Right click on the listener that you created before and select the “Authentication” tab.
SSL Client Certificate Authentication
Select “SSL Client Certificate Authentication” from the dropdown menu. You can only choose “Windows Active Directory” to validate the credentials.
Click on “Advanced”, and then select the Client Certificate Trust list. You have two options.
You can either allow certificates from all issuers that are trusted on the TMG, or select only specific trusted certificates. I suggest accepting certificates only from those CAs that your users will actually use. If you want to accept certificates from a public CA that is not in the Trust List, you must also add the CA Root certificate to the TMG.
You can map a certificate to a user account using Active Directory, but first you need the user’s exported public key. Open Active Directory Users and Computers, select “View” and click on “Advanced Features”.
SSL Client Certificate Authentication – Active Directory Advanced Features
Now, navigate to the user account, right click the user name and select “Name Mappings”,
SSL Client Certificate Authentication – Name Mappings
Click “Add” and point to the CER file that contains the user’s public key. This user can now be authenticated on the TMG Listener.

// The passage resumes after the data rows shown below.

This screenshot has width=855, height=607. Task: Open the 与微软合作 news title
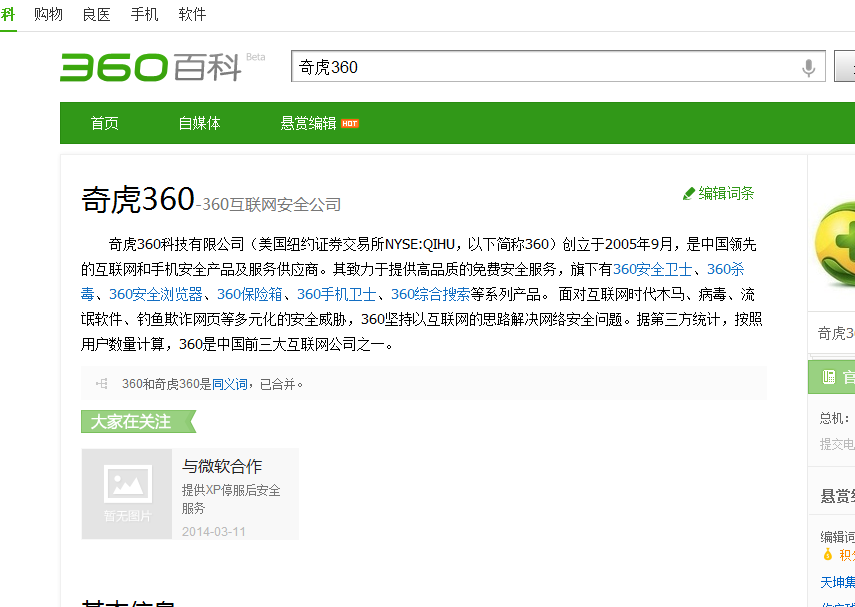coord(222,466)
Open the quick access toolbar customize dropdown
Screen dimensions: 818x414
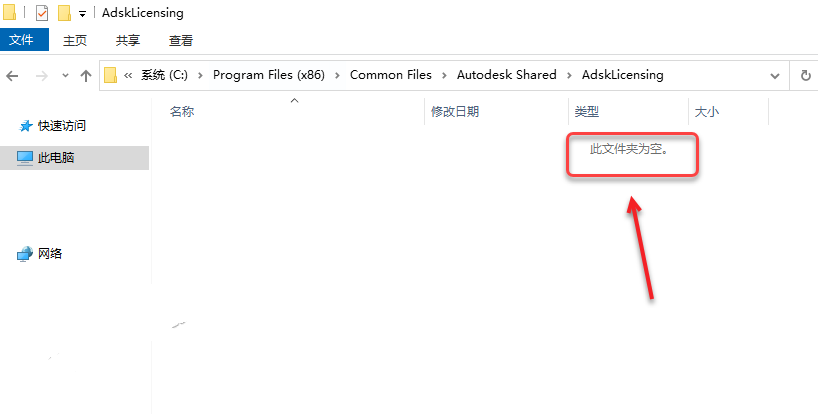pyautogui.click(x=82, y=14)
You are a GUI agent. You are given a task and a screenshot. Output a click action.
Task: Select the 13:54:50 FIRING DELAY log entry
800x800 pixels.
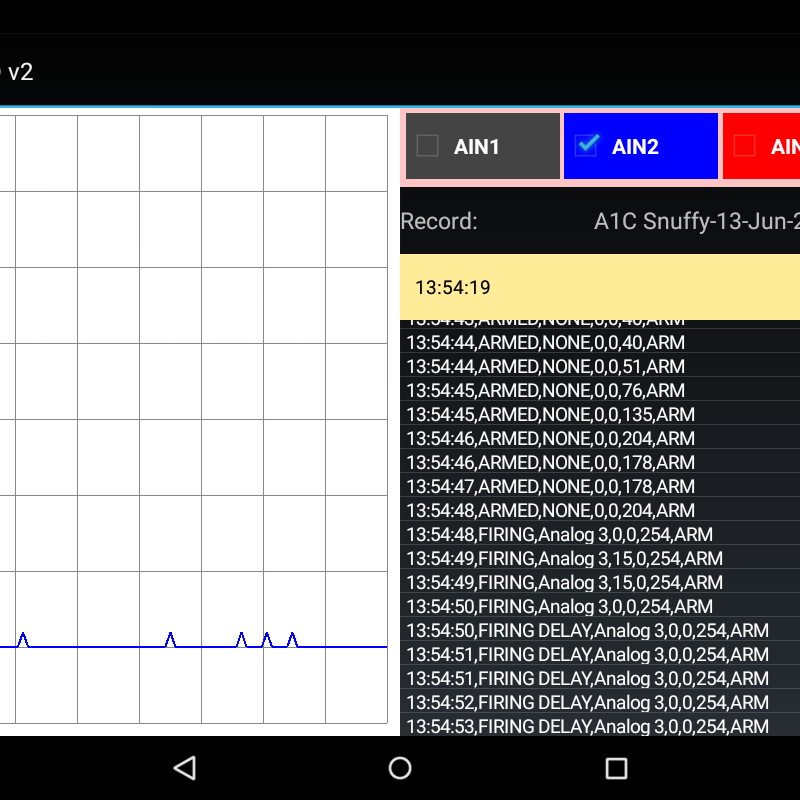pyautogui.click(x=587, y=630)
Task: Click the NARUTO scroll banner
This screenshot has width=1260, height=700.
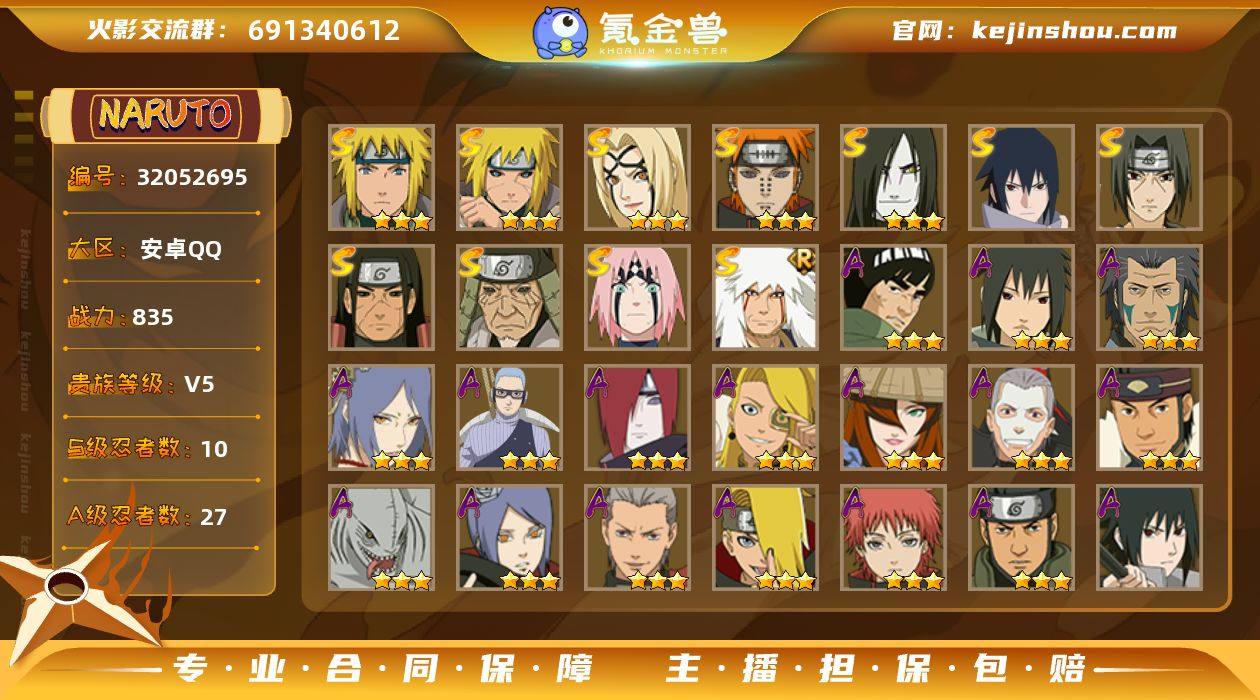Action: pos(166,115)
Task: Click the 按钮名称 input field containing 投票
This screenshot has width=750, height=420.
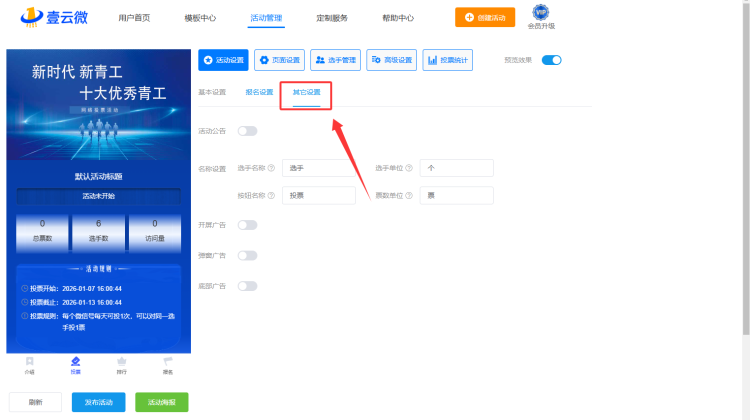Action: [318, 195]
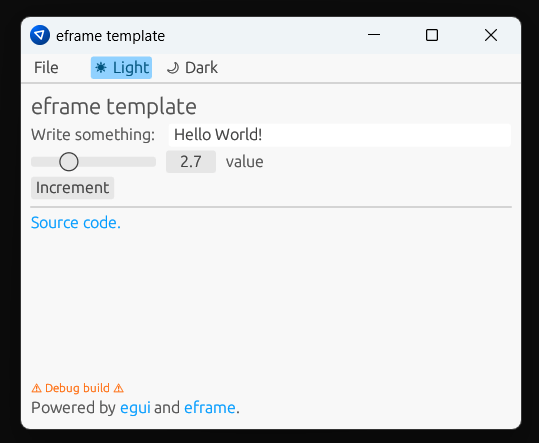Click right warning triangle beside Debug build
This screenshot has height=443, width=539.
click(x=119, y=388)
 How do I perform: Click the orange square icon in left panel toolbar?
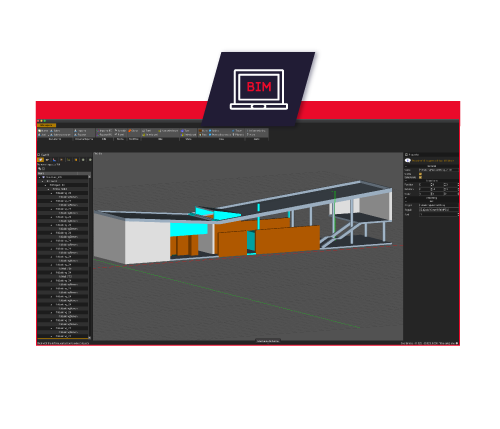coord(76,160)
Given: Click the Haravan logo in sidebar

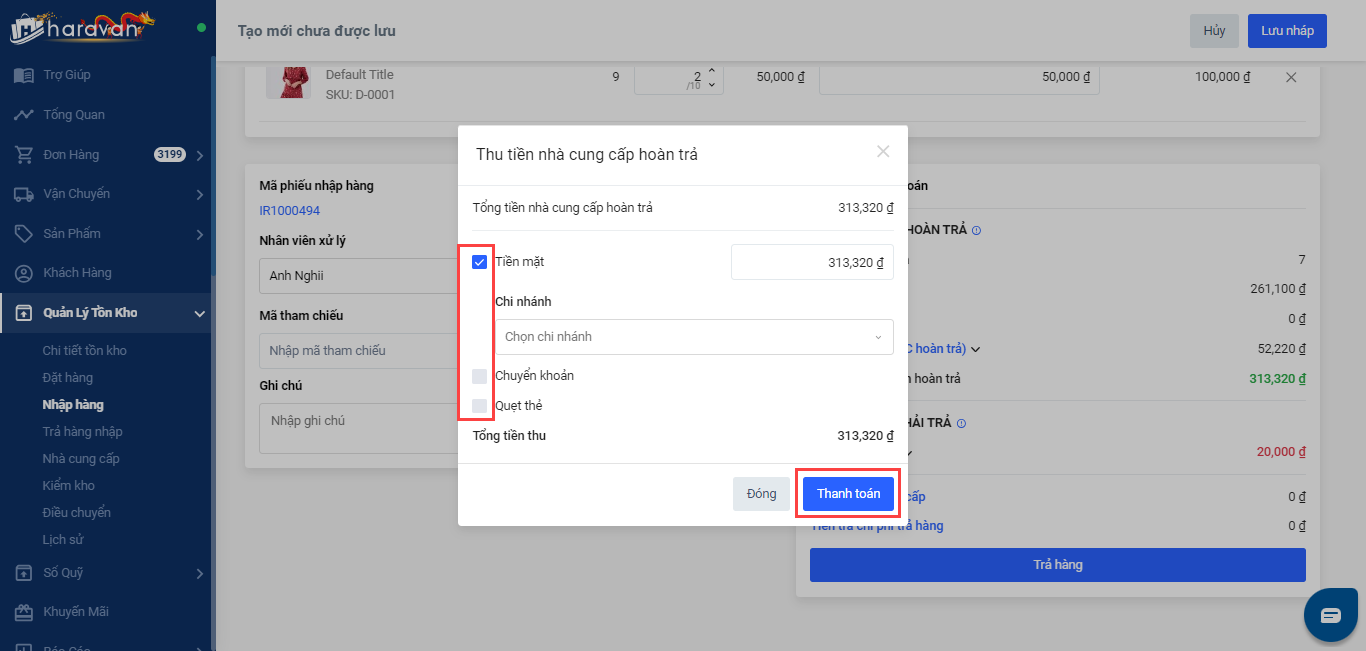Looking at the screenshot, I should [83, 27].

Do not confuse this method with smart card authentication on workstations; you will still require specific certificates for smart card logins. I strongly recommend that you allow only user certificates that are stored on smart cards. As far as I know, this can’t be enforced on the TMG.
When a user accesses Outlook Web Access (OWA), he will be asked to provide a certificate and a smart card PIN. Once he authenticated successfully to the TMG, he will be automatically logged on to OWA.